Airports Look to Tech to Ensure Social Distancing of Flyers
Skift Take
The pandemic may spur airports to use technology to ensure physical distancing for virus-wary travelers. But many airports are struggling to figure out how they’ll efficiently protect passengers and staff during the pandemic without creating impossible lines.
Not everyone is on board. Social distancing of passengers at airports is “physically impossible,” said Heathrow Airport CEO John Holland-Kaye. A series of alternative steps, such as temperature screenings of passengers and intensified sanitation efforts, would achieve safety goals instead, Holland-Kaye argued.
Yet many tech vendors believe passengers will expect airports to do more to minimize crowding. A case in point is CrowdVision, a computer vision company that uses video cameras and machine learning to analyze crowds and checkpoints at airports. This week the company announced its takeover of Iinside, which uses Lidar, or safe, invisible laser beams, to detect moving objects.

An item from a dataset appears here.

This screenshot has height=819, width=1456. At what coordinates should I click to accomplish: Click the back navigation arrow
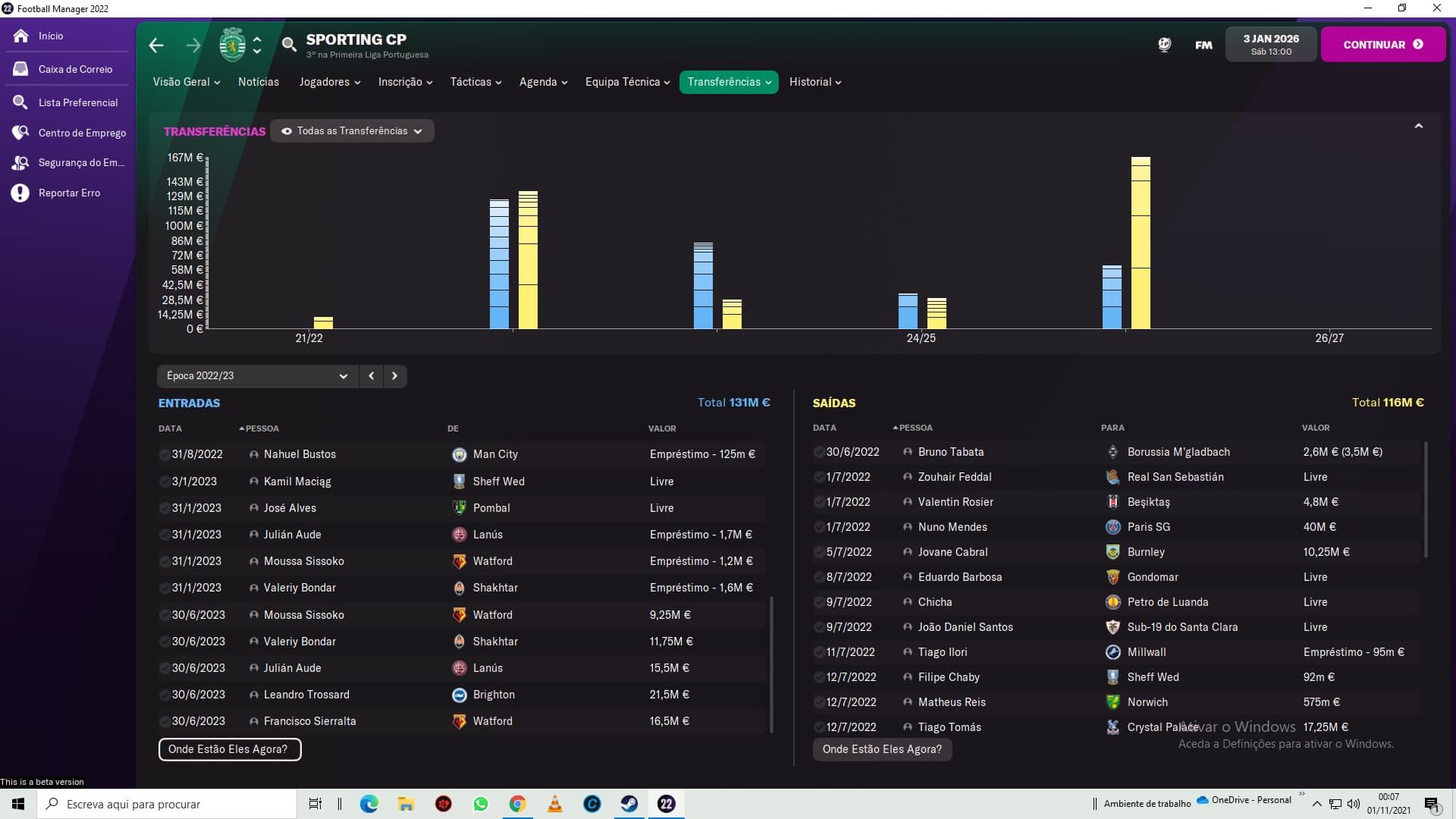pyautogui.click(x=156, y=46)
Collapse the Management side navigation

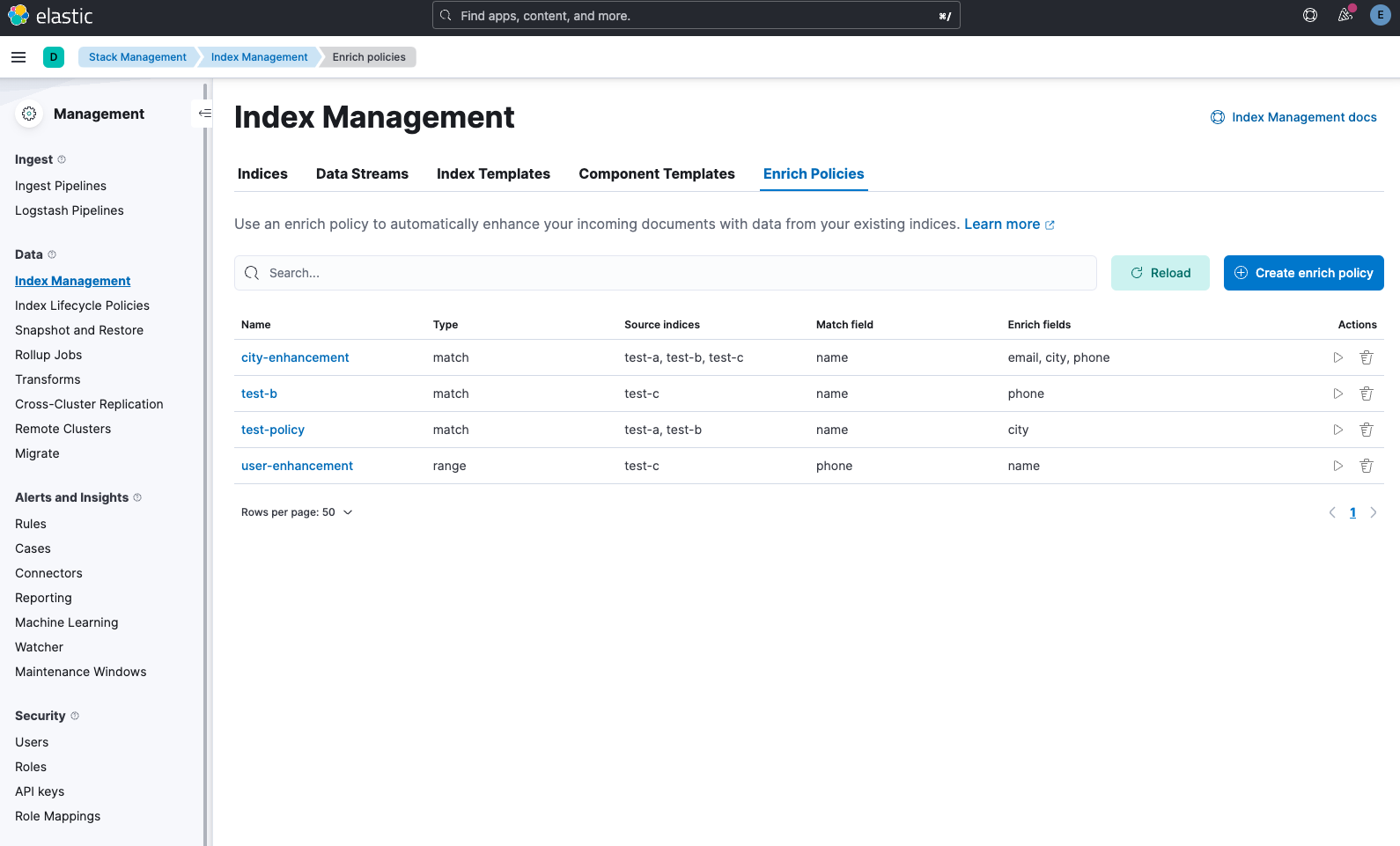[204, 114]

The combined company, CrowdVision, is based in Los Angeles, and its clients include 18 of the 34 largest hub airports, plus some other airports such as London Heathrow and Tokyo’s Narita. CrowdVision uses both computer vision and Lidar to help airports make sure passengers and staff remain at safe distances from each other.
“Some airports like tech as a way to minimize having their staffs be like scolding teachers wagging their fingers at passengers,” said Sam Kamel, president of the Americas at CrowdVision. “Electronic signs and other cues that are triggered by sensors and cameras de-personalizes the messages to travelers to comply with guidance.”
Up until now, most airports relied on historical data and their estimates to predict passenger arrivals and flows. But drastically changed flight schedules, likely new procedures for health screenings, and changed passenger behavior might scramble such guestimates. Technologies from CrowdVision and other companies might help.
A side note: Skift named CrowdVision one of its top travel startups to watch last year. A spokesperson said the company hasn’t raised financing since the seed round from Amadeus and Oaktree Capital.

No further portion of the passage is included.